Zero Dark Thirty (2012) – ★★★★

zero-dark-thirty-jessica-chastainDirector: Kathryn Bigelow
Writers: Mark Boal
Stars: Jessica Chastain, Jason Clarke, Jennifer Ehle

Anyone who hasn’t been living under a rock knows that Osama Bin Laden was the man behind the terrorist attack on 9/11. This is a movie that aims to reveal the long and arduous task that was to find and kill Bin Laden. Zero Dark Thirty is absolutely brilliant. It’s so thrilling that I found myself forgetting to breathe at times. It is meticulously acted by the stellar Jessica Chastain, with brilliant supporting performances. The cinematography in this film rivals Bigelow’s masterpiece, ‘The Hurt Locker.’ I thoroughly enjoyed watching this film, yet there were questions that weren’t answered.

The story is based around Maya (Jessica Chastain), and her quest to find Bin Laden. She’s a tough, intelligent, and stubborn CIA agent that stops at nothing to get information. She goes through tribulations such as: playing a hand in gruesome interrogations, surviving several assassination attempts from terrorists, and losing friends (her only friends).

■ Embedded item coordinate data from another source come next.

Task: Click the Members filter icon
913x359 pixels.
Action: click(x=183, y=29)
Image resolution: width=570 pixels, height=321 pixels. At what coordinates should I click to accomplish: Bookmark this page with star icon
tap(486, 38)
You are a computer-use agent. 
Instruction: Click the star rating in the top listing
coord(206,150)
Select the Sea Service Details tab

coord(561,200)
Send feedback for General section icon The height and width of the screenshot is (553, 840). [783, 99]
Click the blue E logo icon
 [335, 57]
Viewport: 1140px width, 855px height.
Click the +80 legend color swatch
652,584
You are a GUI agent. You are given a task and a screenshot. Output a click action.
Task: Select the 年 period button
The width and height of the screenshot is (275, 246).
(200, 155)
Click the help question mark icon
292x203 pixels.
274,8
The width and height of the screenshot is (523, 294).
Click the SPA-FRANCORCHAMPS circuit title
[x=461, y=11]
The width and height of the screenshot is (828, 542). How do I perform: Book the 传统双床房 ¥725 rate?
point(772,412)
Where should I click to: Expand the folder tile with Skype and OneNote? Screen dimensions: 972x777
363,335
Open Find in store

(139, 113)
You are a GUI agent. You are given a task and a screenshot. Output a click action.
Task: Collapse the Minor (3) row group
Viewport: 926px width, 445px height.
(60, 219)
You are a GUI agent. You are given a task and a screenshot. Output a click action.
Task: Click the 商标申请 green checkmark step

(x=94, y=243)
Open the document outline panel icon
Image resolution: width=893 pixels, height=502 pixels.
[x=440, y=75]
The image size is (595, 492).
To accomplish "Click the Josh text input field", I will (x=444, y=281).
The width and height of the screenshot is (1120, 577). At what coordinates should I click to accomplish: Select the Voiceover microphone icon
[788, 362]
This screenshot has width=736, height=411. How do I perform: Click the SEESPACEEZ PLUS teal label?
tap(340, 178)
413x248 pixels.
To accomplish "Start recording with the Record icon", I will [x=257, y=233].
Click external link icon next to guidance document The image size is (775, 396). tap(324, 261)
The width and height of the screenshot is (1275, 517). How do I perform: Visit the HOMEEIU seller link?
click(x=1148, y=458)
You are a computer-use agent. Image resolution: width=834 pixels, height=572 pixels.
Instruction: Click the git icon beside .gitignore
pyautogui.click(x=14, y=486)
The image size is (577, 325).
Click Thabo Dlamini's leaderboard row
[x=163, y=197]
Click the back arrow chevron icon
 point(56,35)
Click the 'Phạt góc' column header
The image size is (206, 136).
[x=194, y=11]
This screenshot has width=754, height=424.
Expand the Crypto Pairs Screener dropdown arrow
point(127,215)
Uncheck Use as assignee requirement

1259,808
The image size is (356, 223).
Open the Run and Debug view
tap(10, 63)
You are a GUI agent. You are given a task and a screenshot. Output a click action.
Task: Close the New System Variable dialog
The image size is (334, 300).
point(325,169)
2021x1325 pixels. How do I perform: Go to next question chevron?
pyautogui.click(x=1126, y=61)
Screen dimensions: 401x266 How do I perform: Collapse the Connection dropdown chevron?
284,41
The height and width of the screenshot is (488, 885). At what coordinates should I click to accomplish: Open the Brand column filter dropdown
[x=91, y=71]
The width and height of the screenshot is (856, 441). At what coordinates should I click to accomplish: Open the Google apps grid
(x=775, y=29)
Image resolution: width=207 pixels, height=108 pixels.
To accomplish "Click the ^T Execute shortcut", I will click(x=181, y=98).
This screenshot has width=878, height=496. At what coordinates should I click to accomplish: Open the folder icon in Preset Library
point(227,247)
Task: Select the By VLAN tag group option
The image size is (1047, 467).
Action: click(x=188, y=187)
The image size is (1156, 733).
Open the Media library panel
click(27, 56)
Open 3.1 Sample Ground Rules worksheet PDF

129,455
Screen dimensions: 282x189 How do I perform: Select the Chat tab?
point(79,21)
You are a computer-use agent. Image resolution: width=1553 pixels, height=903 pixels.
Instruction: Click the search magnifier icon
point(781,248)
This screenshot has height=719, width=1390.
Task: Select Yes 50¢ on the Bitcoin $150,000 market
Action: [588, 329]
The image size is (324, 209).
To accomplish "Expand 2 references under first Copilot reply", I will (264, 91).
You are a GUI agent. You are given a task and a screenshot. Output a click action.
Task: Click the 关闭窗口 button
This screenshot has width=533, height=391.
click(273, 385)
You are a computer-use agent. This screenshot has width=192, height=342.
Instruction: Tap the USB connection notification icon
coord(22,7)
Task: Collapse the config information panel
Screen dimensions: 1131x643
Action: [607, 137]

It’s her story for the first hour and a half, until we finally get to the ‘Storming of Bin Laden’s compound’ sequence. For the remainder of Zero Dark Thirty, the men who went in and killed Bin Laden are given the glory, with some of the most heart-stopping action sequences I’ve ever seen.

First off, I’m extremely pleased to see Bigelow had the balls to leave in the infamous ‘water-boarding’ torture scenes. There was much controversy over this being an inhumane use of interrogation, and this movie shows us why. It is excruciatingly ruthless through making the audience face what the people being interrogated went through. This includes being walked around like a dog, being locked up in tiny boxes, being sleep deprived through playing extremely loud heavy metal music, and of course being beaten to a pulp. It goes to show the efforts that the Americans went through to get their information, and shows at what cost it came. I didn’t enjoy these scenes one bit, but I can appreciate the effect it left on the tone of the movie. It created a sense of urgency, which is what was felt throughout the rest of the film.

The major problem I have with this film is the lack of information on the events which occurred after the compound was stormed. It would have been great to see what they did with his body, which is one of the foggiest details surrounding the incident. They say that he was given a traditional funeral, but I don’t believe that for a second. It’s just something I would have liked clarification on, which Boal unfortunately did not add to the screenplay. A minor problem I found with the film was that Maya is given all the glory of finding Bin Laden. I’m sure she had copious amounts of help from other people, but that did not serve the purpose of the movie (so it was omitted). So I was left a little disappointed, but overall it didn’t take too much of the enjoyment away.

Zero Dark Thirty is one of the most thrilling movies you will ever see. It’s almost as good as The Hurt Locker, but lacks a good portrayal of human characters, and most of all, a well-rounded story to go with it. I enjoyed it immensely, which is a direct result of Kathryn Bigelow’s ballsy move: to make it as realistic as possible.